The New York City-based non-profit avian rehabilitation center Wild Bird Fund took in some cockfighting roosters in December when police busted the individuals involved in the ring. Until this week, the organization has been taking care of 14 of the 30 birds involved, although one bird died from health complications.

This week, the roosters were driven to the VINE Sanctuary in Springfield, Vermont. It is an animal refuge.

These birds have needed a period of adjustment from their former tough-living life. Like fighting dogs, such birds are known to be aggressive at first, because they've been trained to have a strong fight-or-flight response and to attack other animals or anything that comes at them.

"At first they were aggressive with their human handlers, flying out of the cage in attack mode, but they have settled in rather well now," said Rita McMahon, Wild Bird Fund co-founder and director, in a CBS News report. "We have volunteers hold them every day to calm them and get them used to people."

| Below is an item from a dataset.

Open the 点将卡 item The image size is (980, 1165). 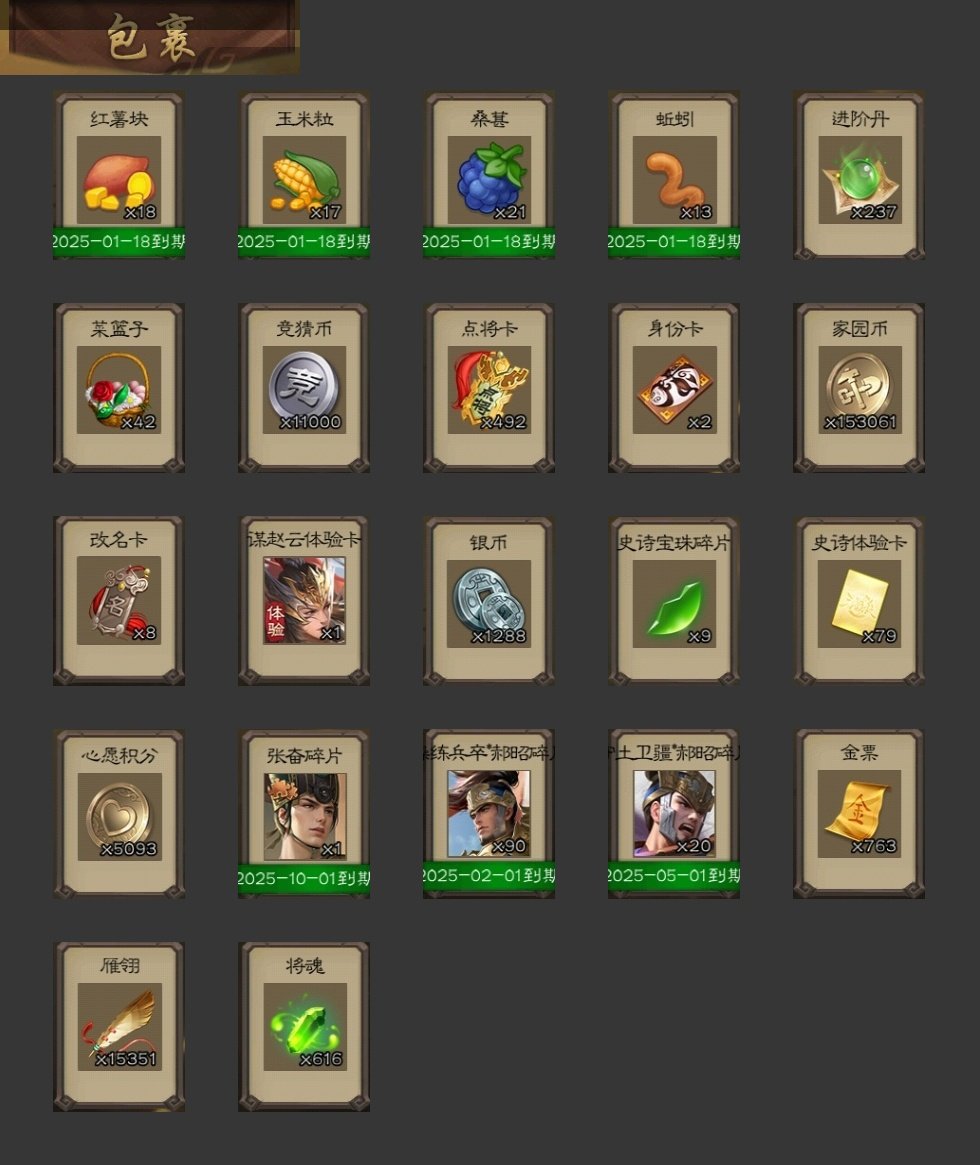(x=489, y=388)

Before heading off to Vermont, they were tested for disease including Salmonella. Clearance allowed them to be taken across state lines to the other refuge. They'll receive further rehabilitation there.

If the cocks catch a glimpse of other roosters, they stamp their feet and spread their wings, "spurs first, ready to attack," as McMahon noted in the report.

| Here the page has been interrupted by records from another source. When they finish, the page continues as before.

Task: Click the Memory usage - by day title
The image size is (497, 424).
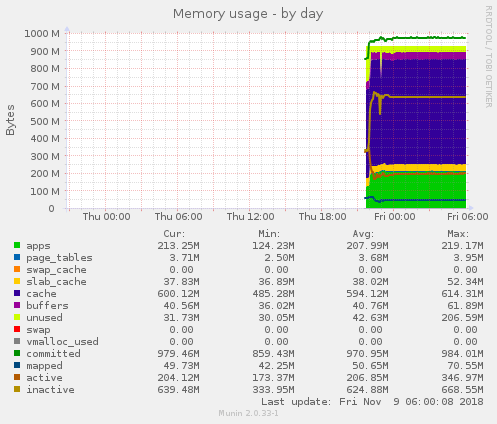Action: [248, 14]
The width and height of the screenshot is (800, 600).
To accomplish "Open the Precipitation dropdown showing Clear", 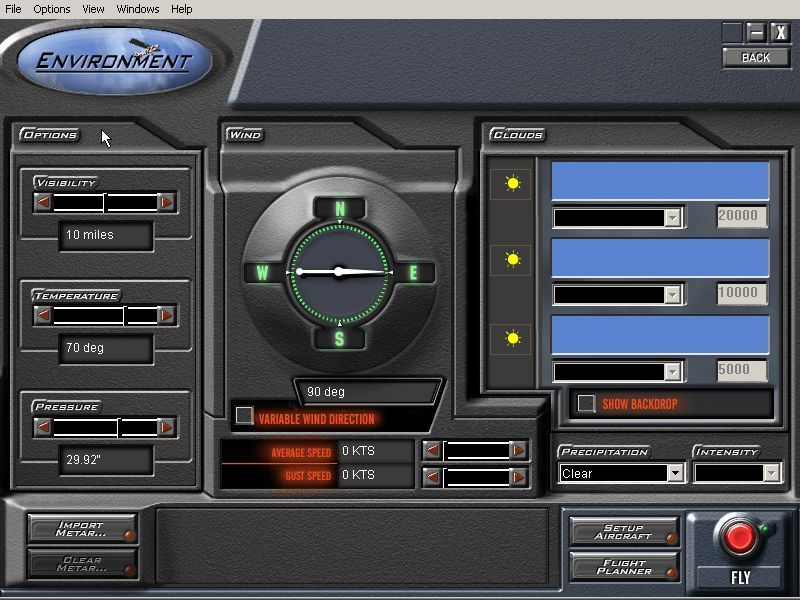I will (x=674, y=473).
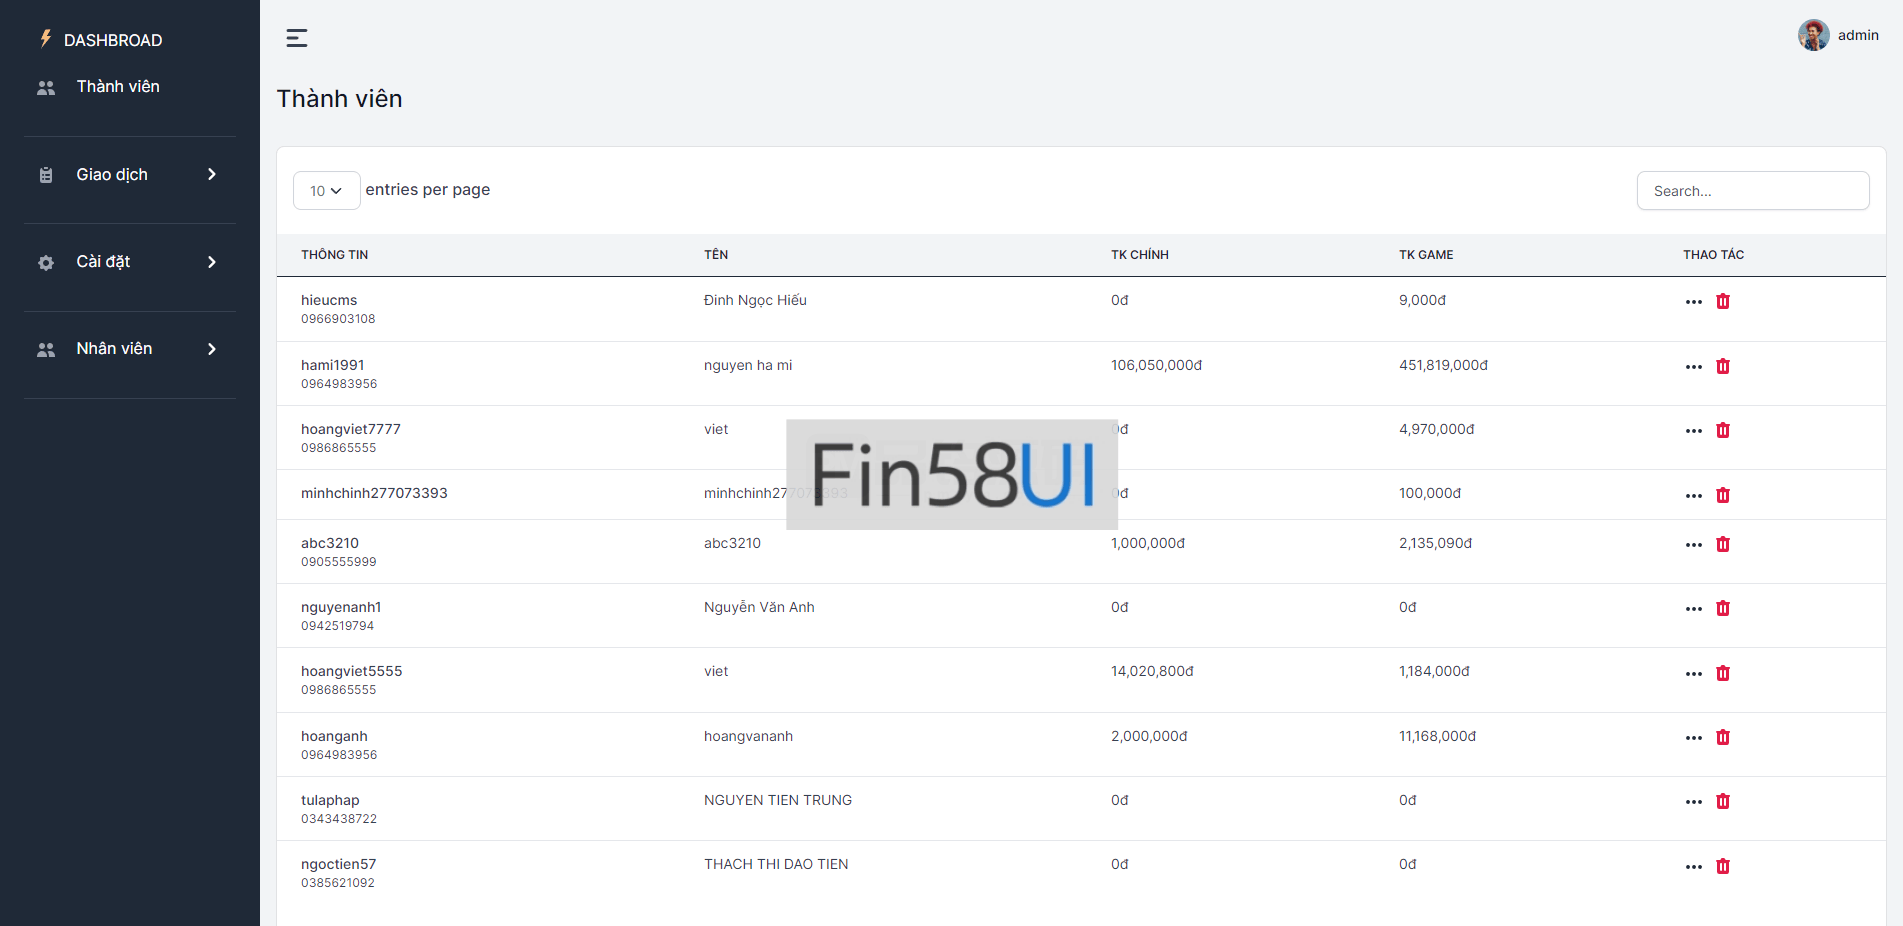Expand the Nhân viên sidebar section
Viewport: 1903px width, 926px height.
pyautogui.click(x=130, y=349)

In past years, fighting roosters were often euthanized because they were considered unsavable. In 2002, Pattrice Jones of VINE Sanctuary used her graduate education in psychology in combination with awareness of rooster behavior to build a rehab program for cockfighting birds. These days, the method she pioneered is being used in animal sanctuaries around the country. It combines PTSD treatments with behavioral therapy and social learning, noted the CBS report.